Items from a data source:
========
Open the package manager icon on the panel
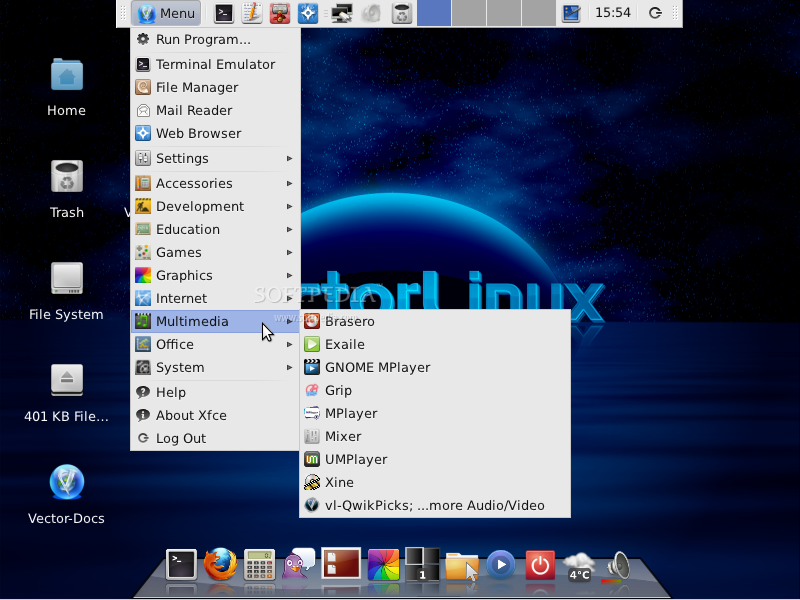[278, 13]
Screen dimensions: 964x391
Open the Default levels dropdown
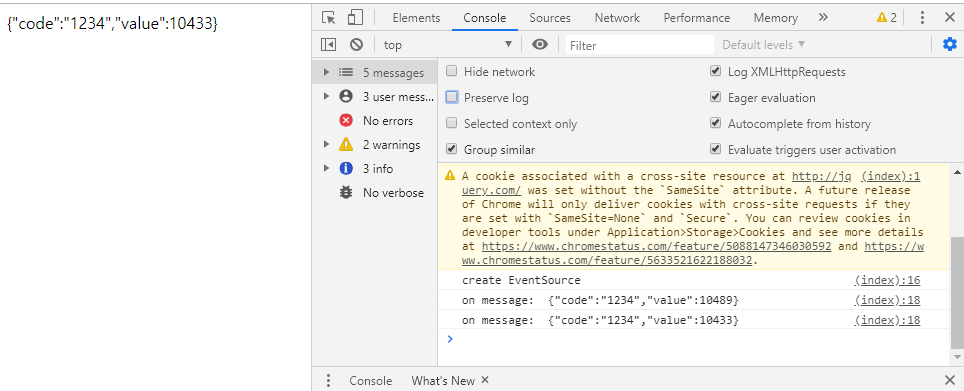[764, 44]
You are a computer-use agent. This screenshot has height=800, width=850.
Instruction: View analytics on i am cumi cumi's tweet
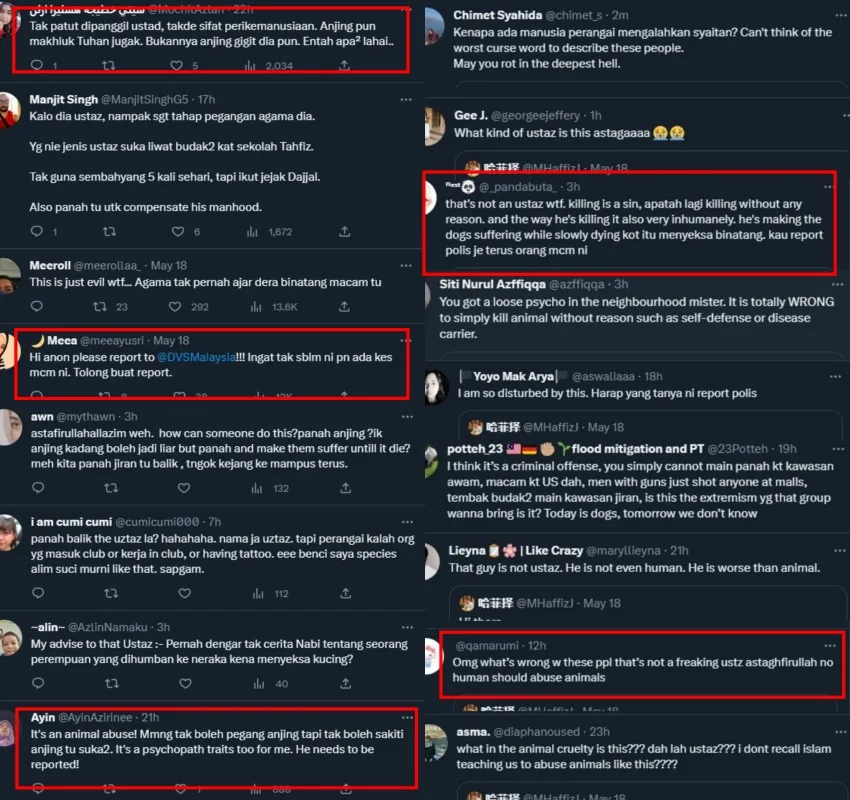258,593
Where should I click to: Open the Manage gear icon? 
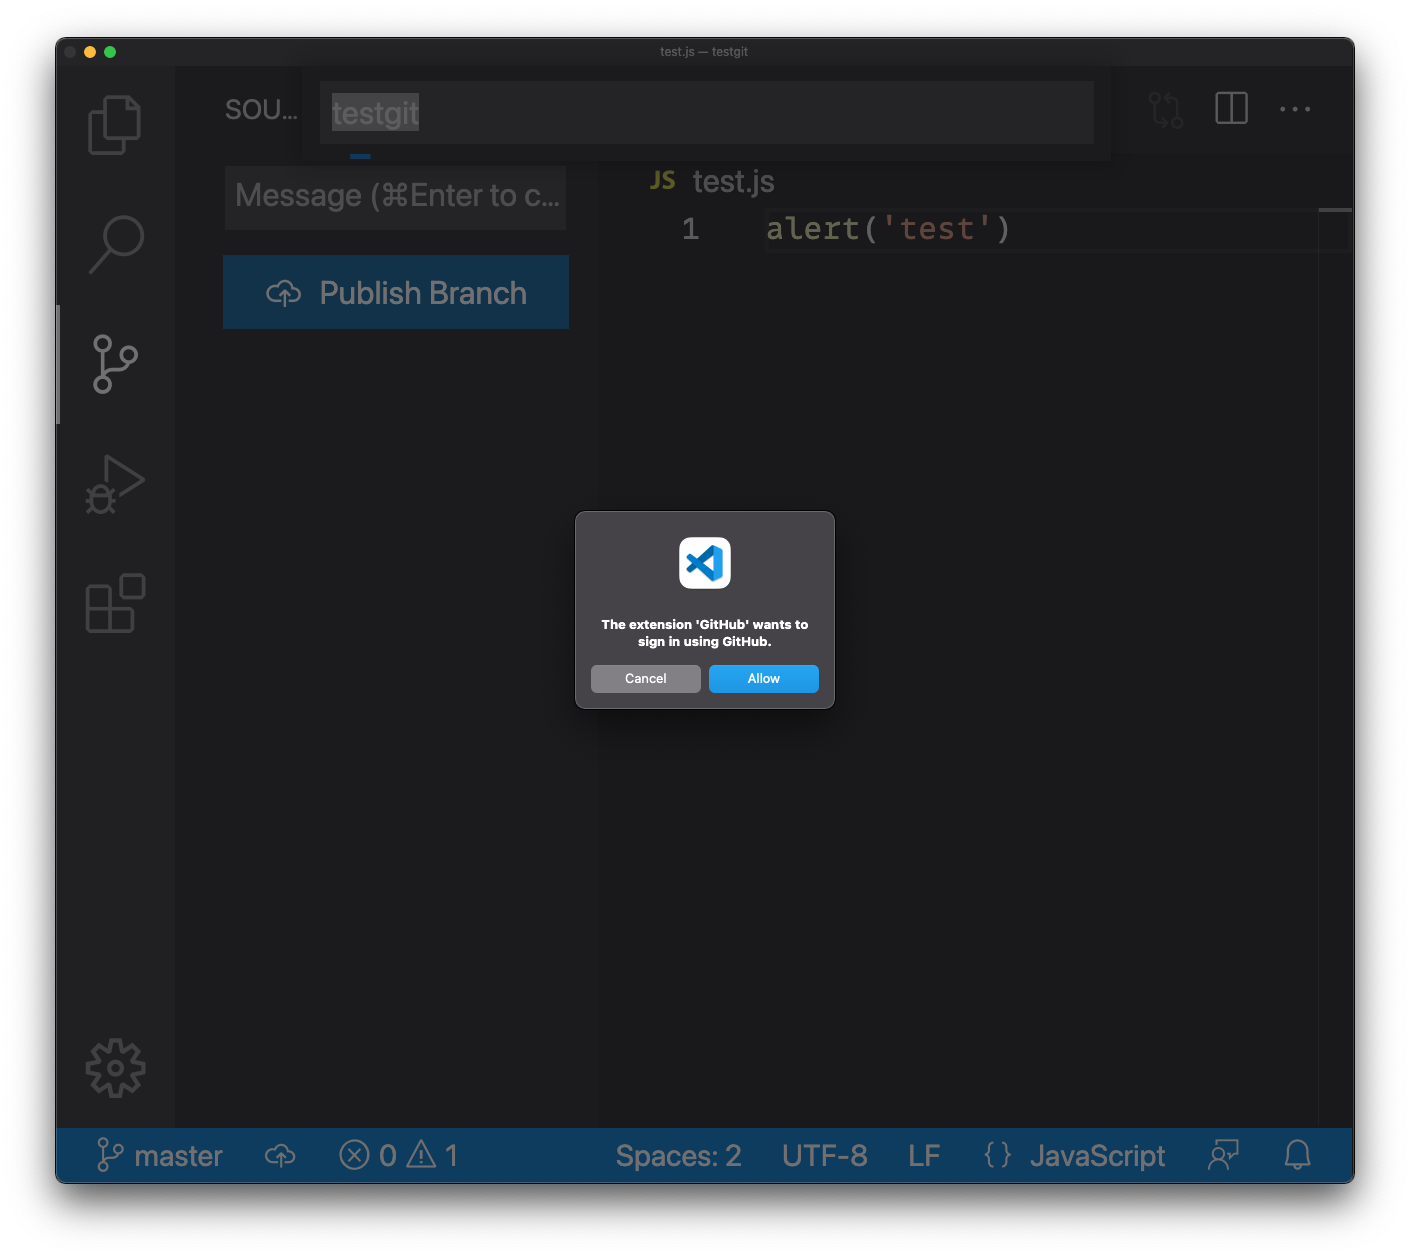(114, 1067)
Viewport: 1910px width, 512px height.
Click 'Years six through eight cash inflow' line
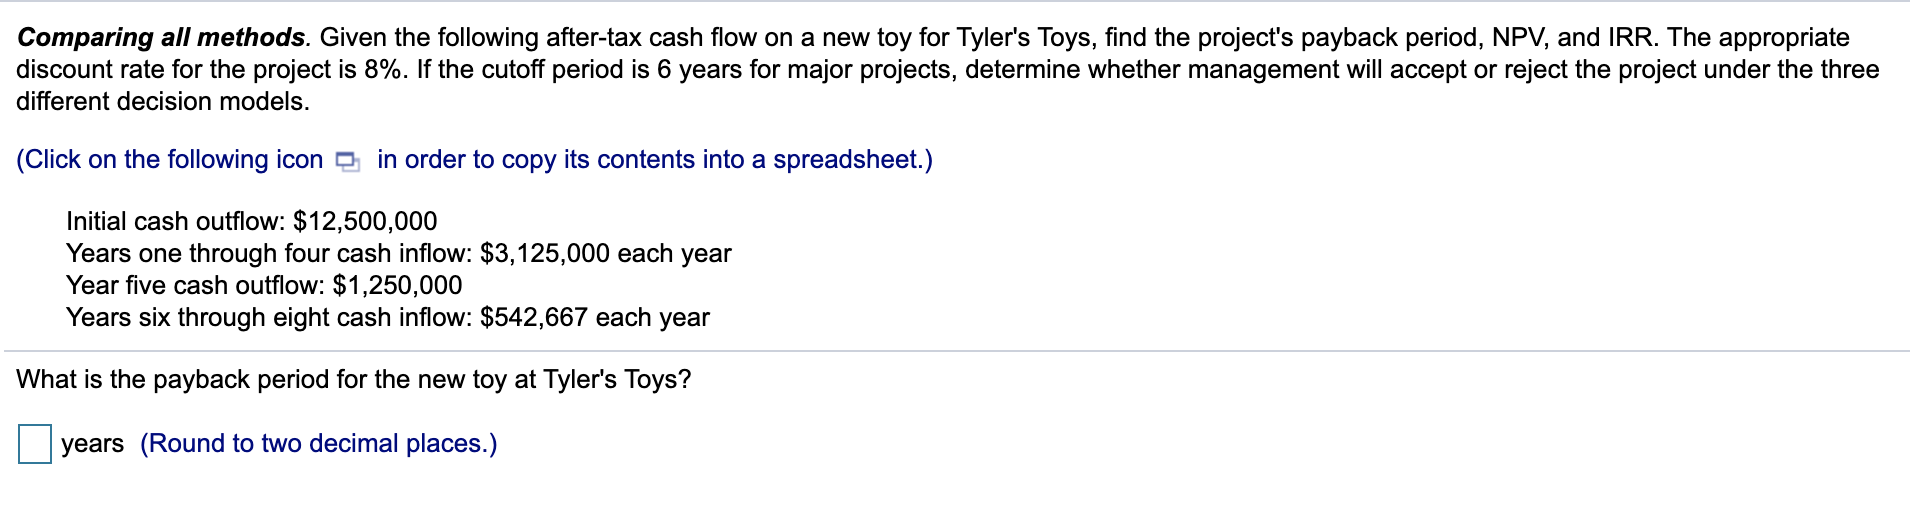pos(388,317)
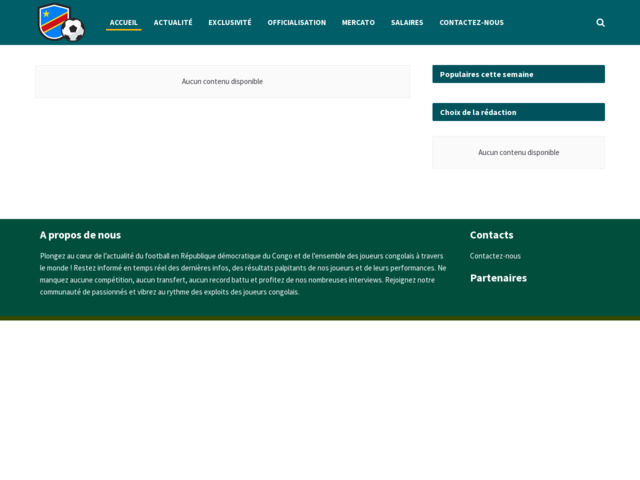Screen dimensions: 640x480
Task: Navigate to the Officialisation page
Action: pos(296,22)
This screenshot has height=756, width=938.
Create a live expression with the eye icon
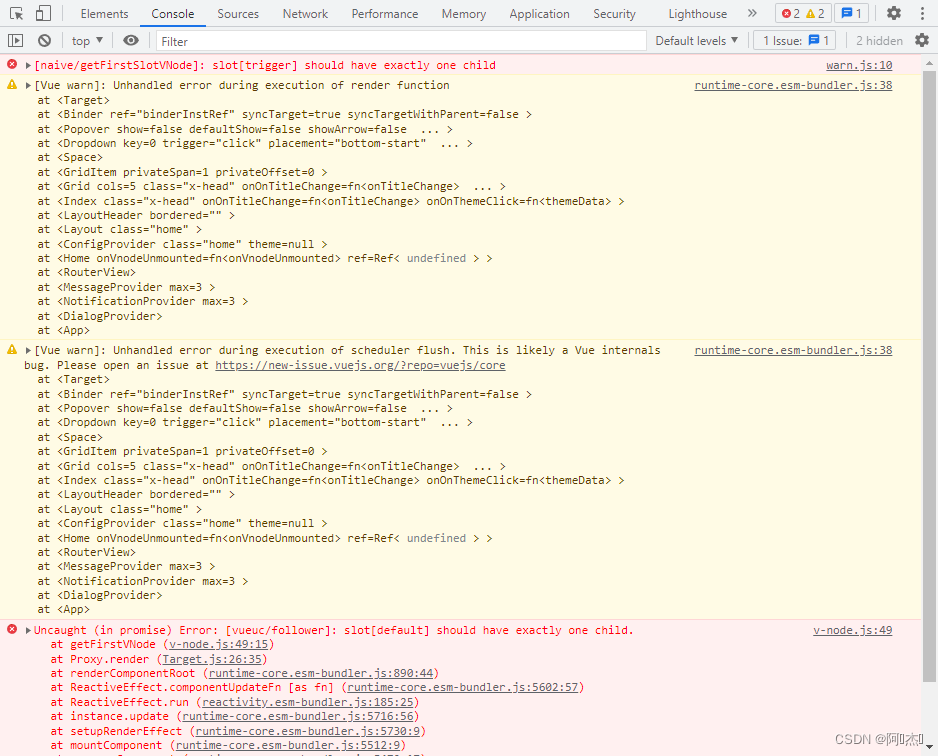coord(131,40)
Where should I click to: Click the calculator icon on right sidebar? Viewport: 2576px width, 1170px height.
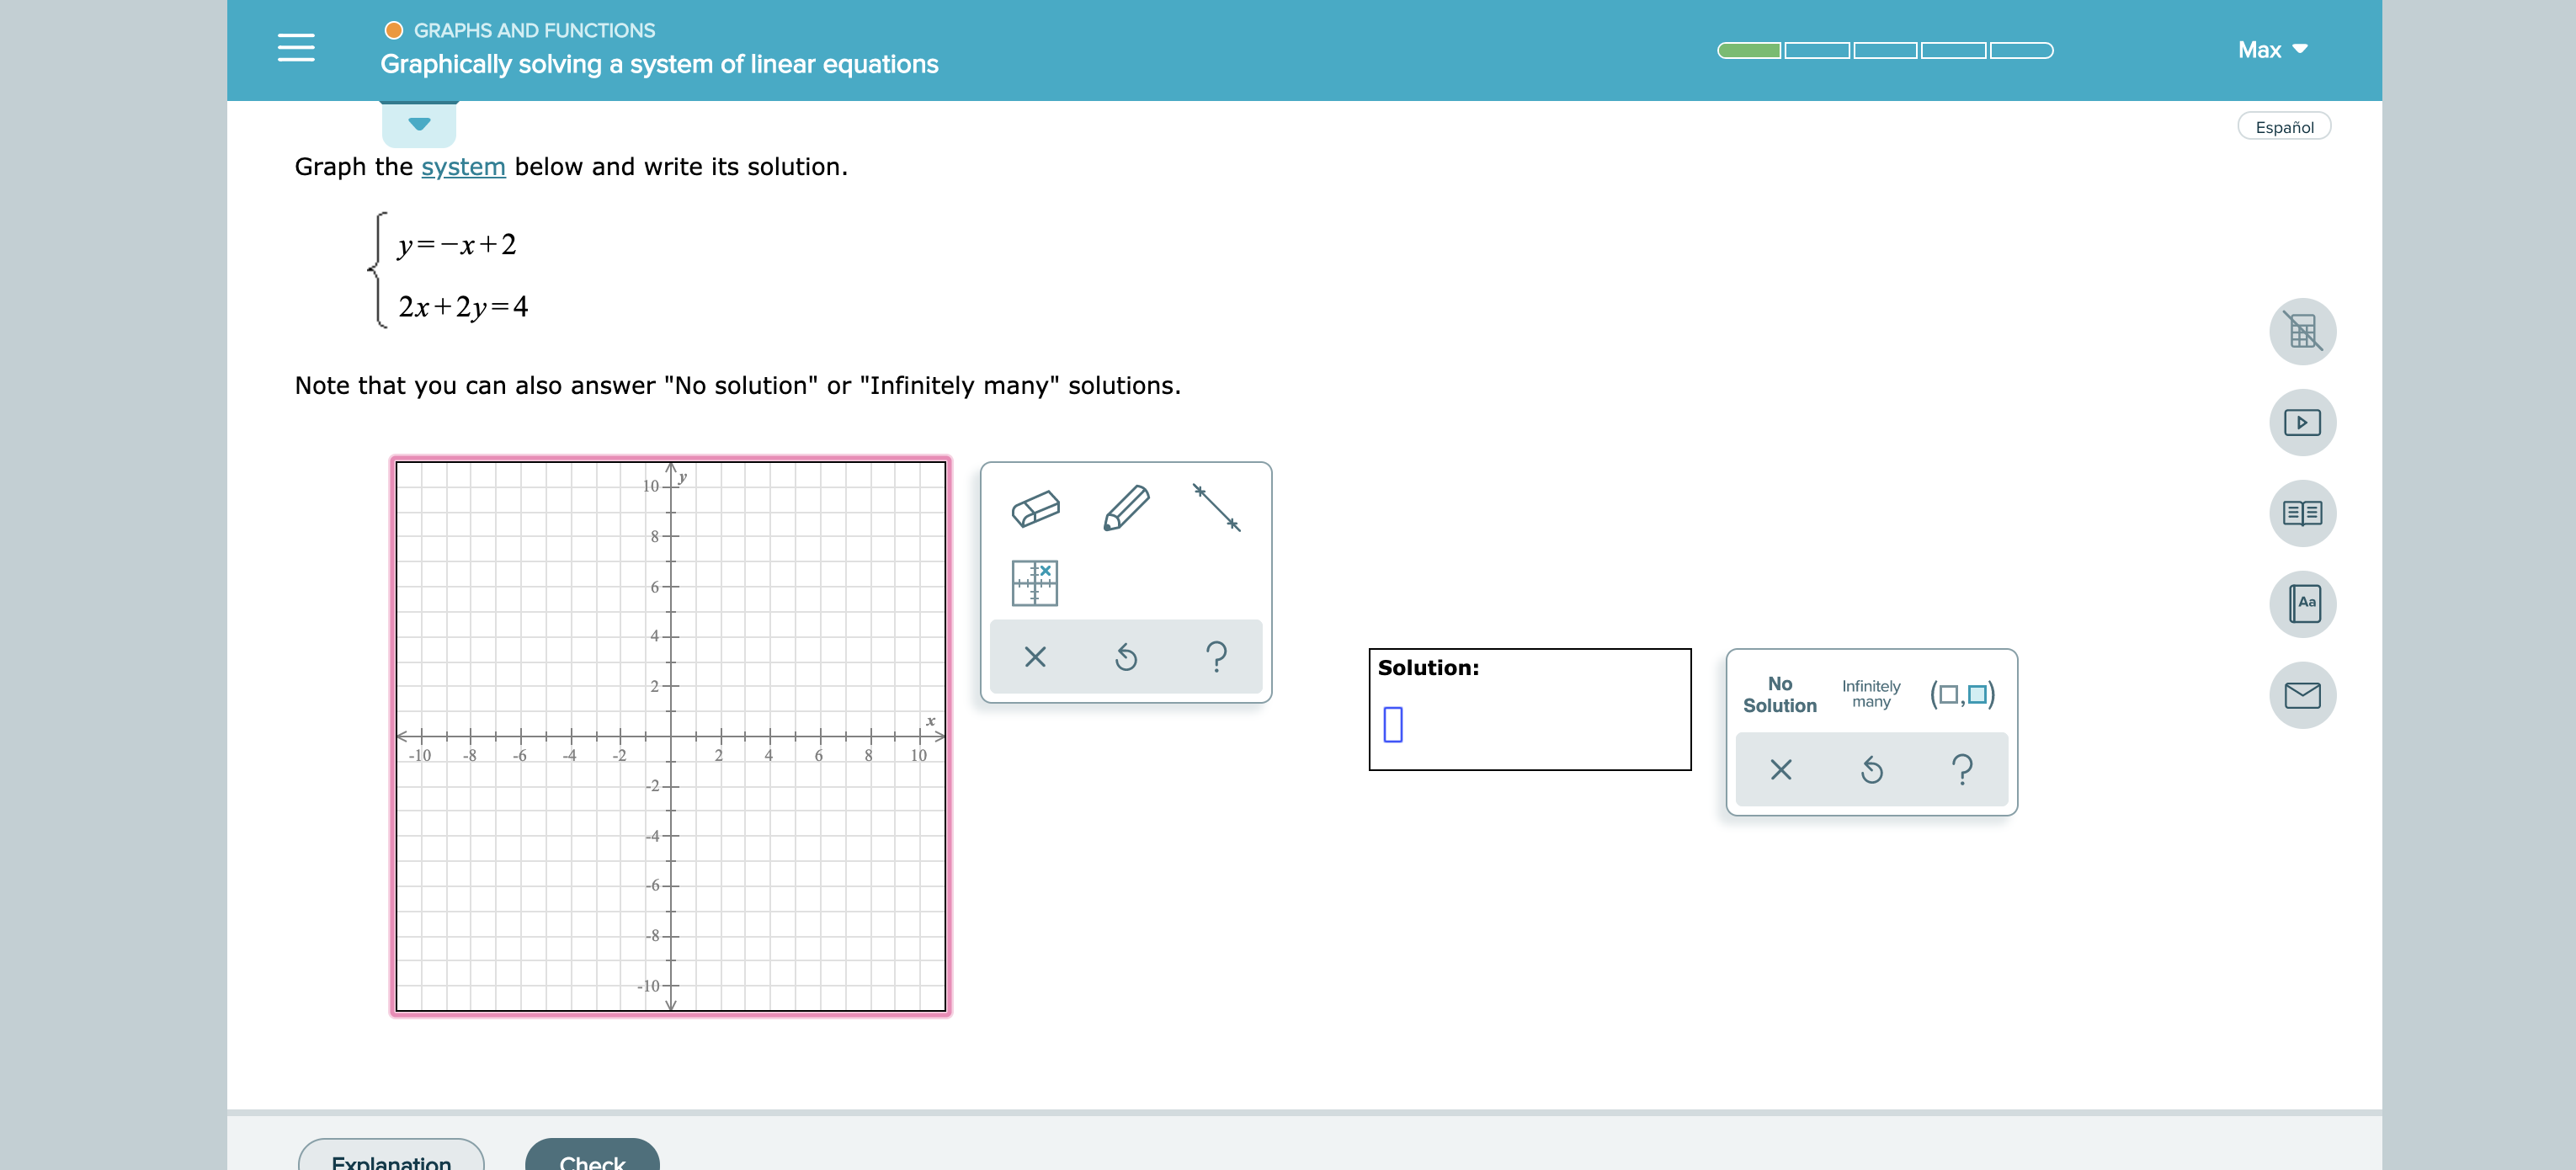pyautogui.click(x=2303, y=328)
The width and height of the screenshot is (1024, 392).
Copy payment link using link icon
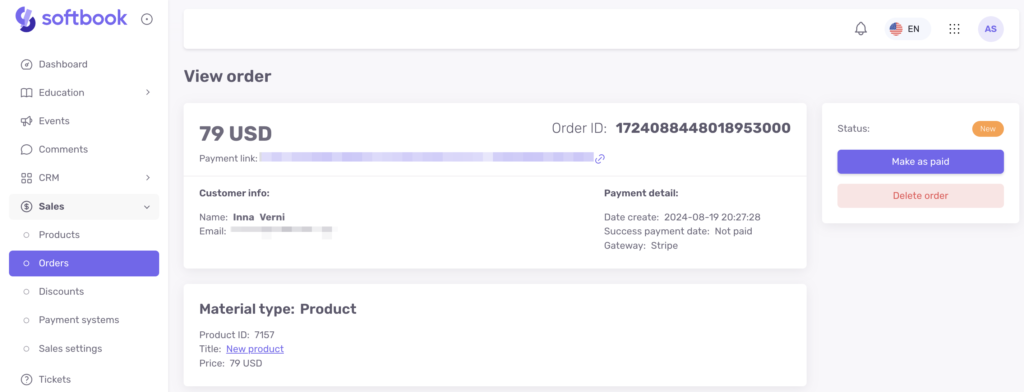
========
Please return, without any change, the lines from the line containing "This screenshot has height=756, width=938." through the last line of the entries, dropping the pictures.

This screenshot has height=756, width=938.
Create a live expression with the eye icon
coord(131,40)
Where should I click to: Click the calculator icon on right sidebar? Viewport: 2576px width, 1170px height.
pyautogui.click(x=2303, y=328)
The width and height of the screenshot is (1024, 392).
Copy payment link using link icon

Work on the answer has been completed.